Breakers smart to be aligned with CPP

February 22, 2003

Jim Warsaw spent his professional life building an empire through

logos and baseball caps. His revolutionary sports marketing company

led the world in licensed sports headwear and later he founded the

Warsaw Sports Marketing Center at the University of Oregon's

Lundquist College of Business.

Nearby Nike -- a little sportswear company in Beaverton, Ore., you

might have heard of -- purchased Warsaw's company in 1993. Life was


pretty good.

Six months later, Warsaw was diagnosed with Parkinson's disease.

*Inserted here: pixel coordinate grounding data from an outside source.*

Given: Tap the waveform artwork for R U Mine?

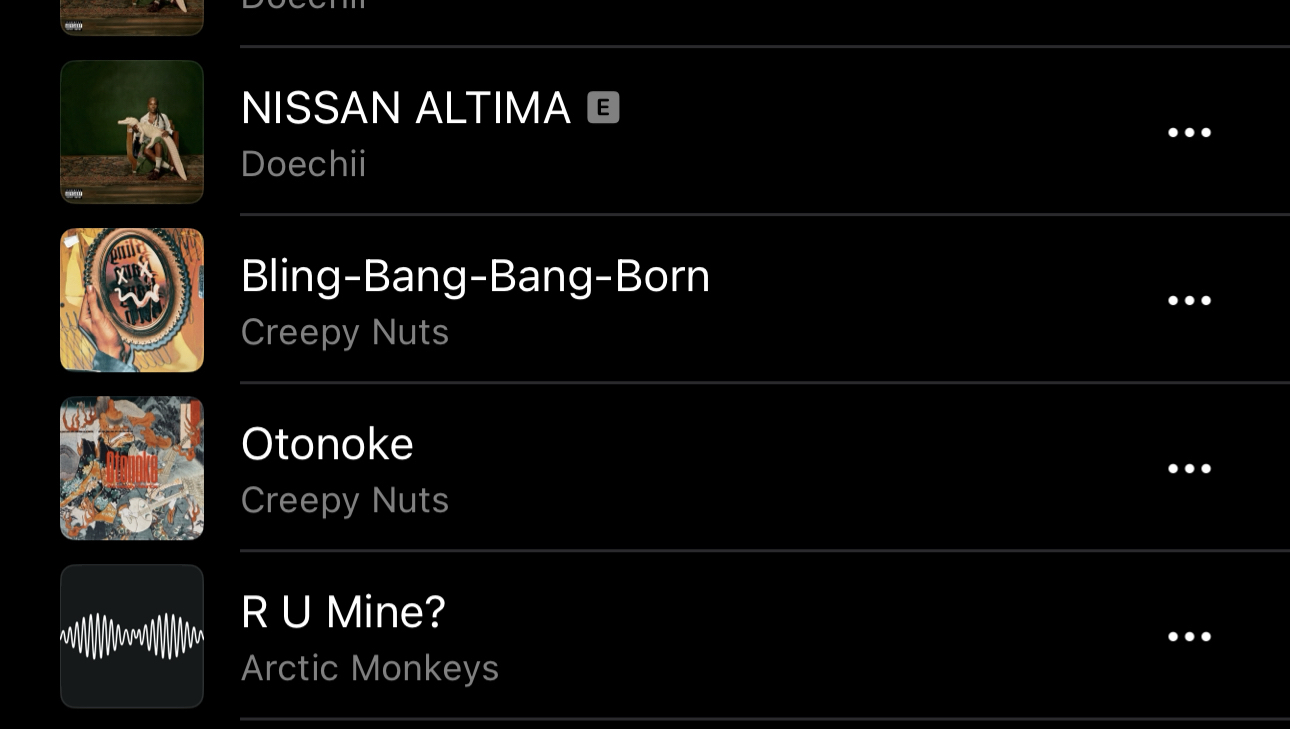Looking at the screenshot, I should 132,636.
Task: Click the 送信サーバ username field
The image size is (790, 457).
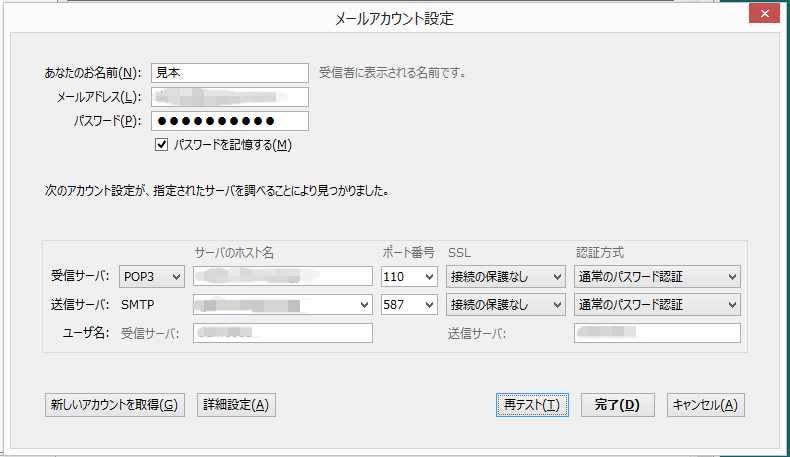Action: point(657,333)
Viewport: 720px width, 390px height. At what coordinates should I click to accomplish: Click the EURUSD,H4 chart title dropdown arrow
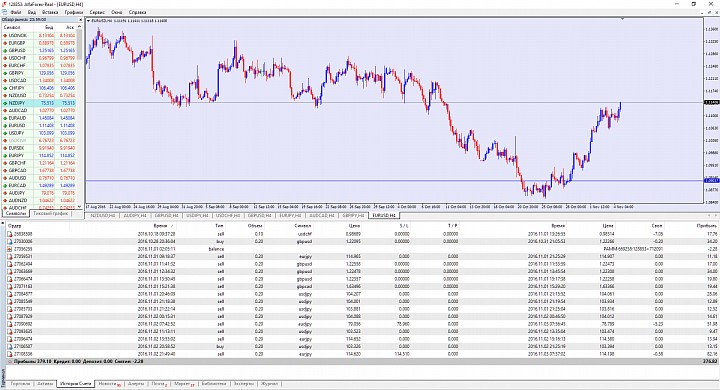[x=89, y=21]
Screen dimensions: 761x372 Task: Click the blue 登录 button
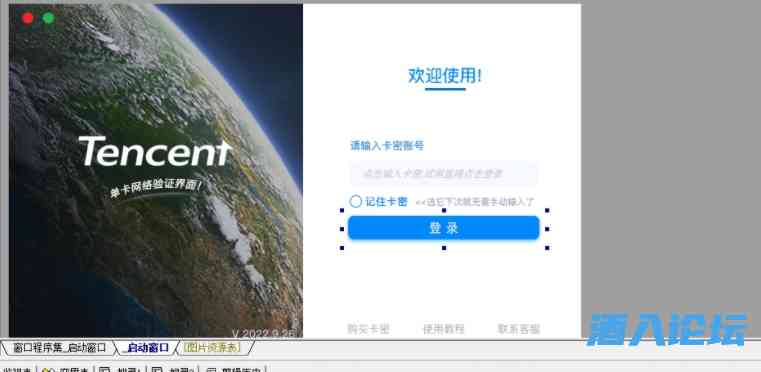[x=444, y=228]
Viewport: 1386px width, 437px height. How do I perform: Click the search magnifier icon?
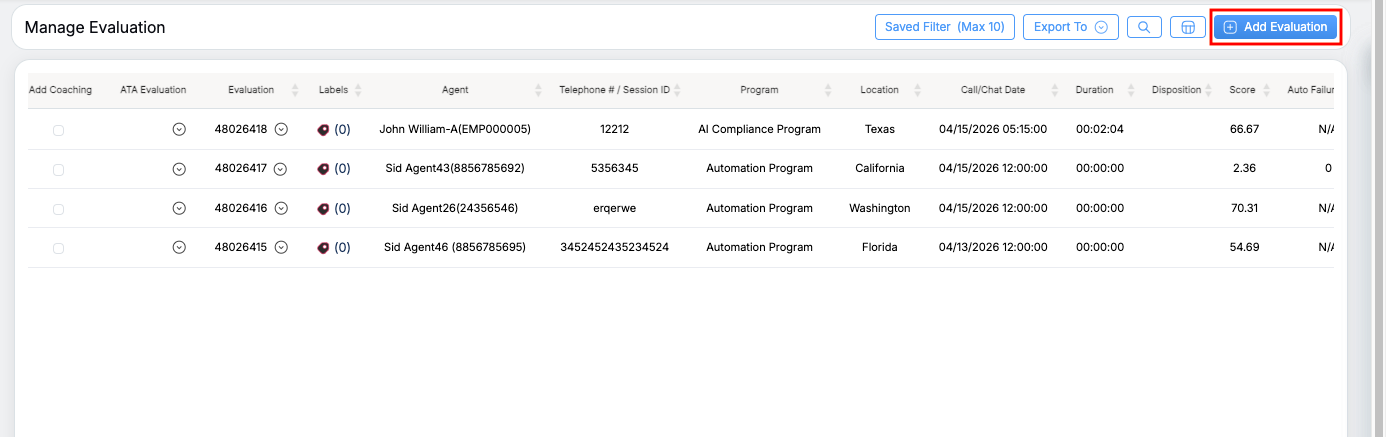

"Now, he's devoting his life to this," said his friend and

partner, Hal Spielberg of Newport Beach, referring to the

organization Warsaw founded, inspired and spearheaded -- Cure

Parkinson's Project.

CPP, based in Newport Beach and established for the purpose of

"accelerating the cure" for Parkinson's, is the primary charity for

the Newport Beach Breakers, the new World Team Tennis franchise that

will play seven home matches in July at Palisades Tennis Club,

including two with Lindsay Davenport.

Warsaw, of Newport Beach, is a Parkinson's research advocate who

works countless hours with fellow volunteers raising funds and

awareness in search of a cure for the disease. In December, he hosted

a historic conference at the Omni Hotel in Chicago, where 50 of the

world's top Parkinson's researchers, scientists, advocates and

funders discussed methods to increase collaboration for Parkinson's,

a neurodegenerative disease that affects over one million Americans,

including Muhammad Ali and Janet Reno. Actor Michael J. Fox also has

the disease.

Warsaw, whose generosity in the Newport-Mesa community and beyond

has made a difference in many lives, has also founded the National

Parkinson's Foundation and the James H. Warsaw Foundation to Cure

Parkinson's Disease.

With his sports marketing background -- Warsaw and Spielberg

raised several million dollars for Hebrew University with the Jewish

Sports Hall of Fame -- he heads the ideal charity to join the local

WTT franchise, which needs all the local connections it can get to

secure sponsorships.

Spielberg, who spent 23 years with Gillette working in global

promotions and once signed Pele as the first athlete to make a

commercial in three languages (English, Spanish and Portuguese), said

he's involved to help his friend, Warsaw, get well. He's a volunteer,

but has a vested interest in seeing the WTT franchise succeed,

because that means more money for Warsaw's charity. And that's the

bottom line.


While Warsaw and Spielberg might be the insiders the Breakers need

to flourish at the box office, the team is already hustling in the


Today, the WTT franchise is helping to sponsor a tennis clinic for

high school players and coaches at Hank Lloyd's Costa Mesa Tennis

Center. The clinic is from 9 a.m. to noon.

Wayne Bryan, father of potential U.S. Davis Cup players Mike and

Bob Bryan, and local pros Phil Dent and Tim Pawsat are the primary

instructors at today's clinic, which Lloyd has hosted for 18 years.

WTT co-founder and director Billie Jean King has vowed to dig her

heels in the local tennis community. The league owns the Breakers.